## Your objective
Using the data below, return every line that holds the word "Edit".

## Raw data
++++++++++++++++++++
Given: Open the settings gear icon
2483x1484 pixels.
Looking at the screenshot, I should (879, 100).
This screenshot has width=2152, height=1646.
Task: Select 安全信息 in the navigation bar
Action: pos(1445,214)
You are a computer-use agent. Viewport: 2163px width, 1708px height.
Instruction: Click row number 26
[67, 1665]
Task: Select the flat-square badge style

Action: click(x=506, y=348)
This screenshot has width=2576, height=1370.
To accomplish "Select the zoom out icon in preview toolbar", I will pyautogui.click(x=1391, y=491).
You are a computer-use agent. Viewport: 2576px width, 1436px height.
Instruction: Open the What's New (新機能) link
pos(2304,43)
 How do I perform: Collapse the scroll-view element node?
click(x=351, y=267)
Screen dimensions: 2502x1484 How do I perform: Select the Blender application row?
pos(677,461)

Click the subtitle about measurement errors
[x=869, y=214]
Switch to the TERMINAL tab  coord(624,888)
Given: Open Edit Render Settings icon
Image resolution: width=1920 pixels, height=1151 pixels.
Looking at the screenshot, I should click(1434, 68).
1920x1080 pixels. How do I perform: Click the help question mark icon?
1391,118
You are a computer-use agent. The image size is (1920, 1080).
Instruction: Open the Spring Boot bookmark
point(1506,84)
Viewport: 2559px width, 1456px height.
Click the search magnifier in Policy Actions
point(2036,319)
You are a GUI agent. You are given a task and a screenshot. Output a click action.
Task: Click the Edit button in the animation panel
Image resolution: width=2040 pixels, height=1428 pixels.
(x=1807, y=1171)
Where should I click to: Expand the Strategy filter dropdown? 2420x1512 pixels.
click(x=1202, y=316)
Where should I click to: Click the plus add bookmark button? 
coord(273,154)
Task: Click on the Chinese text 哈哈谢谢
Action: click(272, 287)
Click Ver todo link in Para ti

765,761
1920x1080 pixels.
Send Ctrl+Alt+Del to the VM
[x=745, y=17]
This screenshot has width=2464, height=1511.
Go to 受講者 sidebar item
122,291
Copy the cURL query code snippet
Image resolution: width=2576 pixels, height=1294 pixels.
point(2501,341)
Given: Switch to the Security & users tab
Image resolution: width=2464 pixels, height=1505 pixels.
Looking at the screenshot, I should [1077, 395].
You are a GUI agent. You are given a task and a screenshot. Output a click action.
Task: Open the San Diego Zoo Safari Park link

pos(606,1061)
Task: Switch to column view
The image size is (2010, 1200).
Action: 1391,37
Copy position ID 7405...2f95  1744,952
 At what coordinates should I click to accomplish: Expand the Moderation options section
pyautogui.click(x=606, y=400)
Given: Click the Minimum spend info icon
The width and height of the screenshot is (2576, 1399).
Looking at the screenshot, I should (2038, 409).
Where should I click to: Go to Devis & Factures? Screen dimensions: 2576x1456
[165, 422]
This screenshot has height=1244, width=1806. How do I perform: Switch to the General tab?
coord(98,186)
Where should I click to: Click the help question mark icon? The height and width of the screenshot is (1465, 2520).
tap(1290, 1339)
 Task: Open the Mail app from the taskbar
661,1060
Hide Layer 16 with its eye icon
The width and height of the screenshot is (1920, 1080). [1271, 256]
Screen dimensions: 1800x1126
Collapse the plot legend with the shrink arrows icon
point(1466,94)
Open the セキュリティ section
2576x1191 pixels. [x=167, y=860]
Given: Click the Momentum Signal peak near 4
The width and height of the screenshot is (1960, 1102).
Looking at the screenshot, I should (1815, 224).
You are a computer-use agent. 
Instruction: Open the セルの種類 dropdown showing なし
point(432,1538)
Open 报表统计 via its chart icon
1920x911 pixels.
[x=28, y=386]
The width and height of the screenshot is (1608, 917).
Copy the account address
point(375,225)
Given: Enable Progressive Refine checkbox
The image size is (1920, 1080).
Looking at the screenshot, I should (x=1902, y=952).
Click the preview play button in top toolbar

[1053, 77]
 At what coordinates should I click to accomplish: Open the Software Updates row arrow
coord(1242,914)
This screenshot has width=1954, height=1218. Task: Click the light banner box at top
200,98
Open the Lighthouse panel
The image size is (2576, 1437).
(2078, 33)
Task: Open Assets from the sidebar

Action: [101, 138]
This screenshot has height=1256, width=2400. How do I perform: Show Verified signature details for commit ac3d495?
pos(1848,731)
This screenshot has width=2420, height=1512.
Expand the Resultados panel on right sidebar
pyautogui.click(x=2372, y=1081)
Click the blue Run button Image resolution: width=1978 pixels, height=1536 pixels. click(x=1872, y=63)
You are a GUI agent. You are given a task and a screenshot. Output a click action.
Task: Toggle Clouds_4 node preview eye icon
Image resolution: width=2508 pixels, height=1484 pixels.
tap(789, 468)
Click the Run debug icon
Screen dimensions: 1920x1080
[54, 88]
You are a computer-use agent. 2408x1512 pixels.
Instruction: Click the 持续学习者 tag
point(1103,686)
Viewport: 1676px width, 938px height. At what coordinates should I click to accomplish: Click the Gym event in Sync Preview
++++++++++++++++++++
## Answer section
Given: Open Edit Render Settings icon
Task: Click the Edit button in the animation panel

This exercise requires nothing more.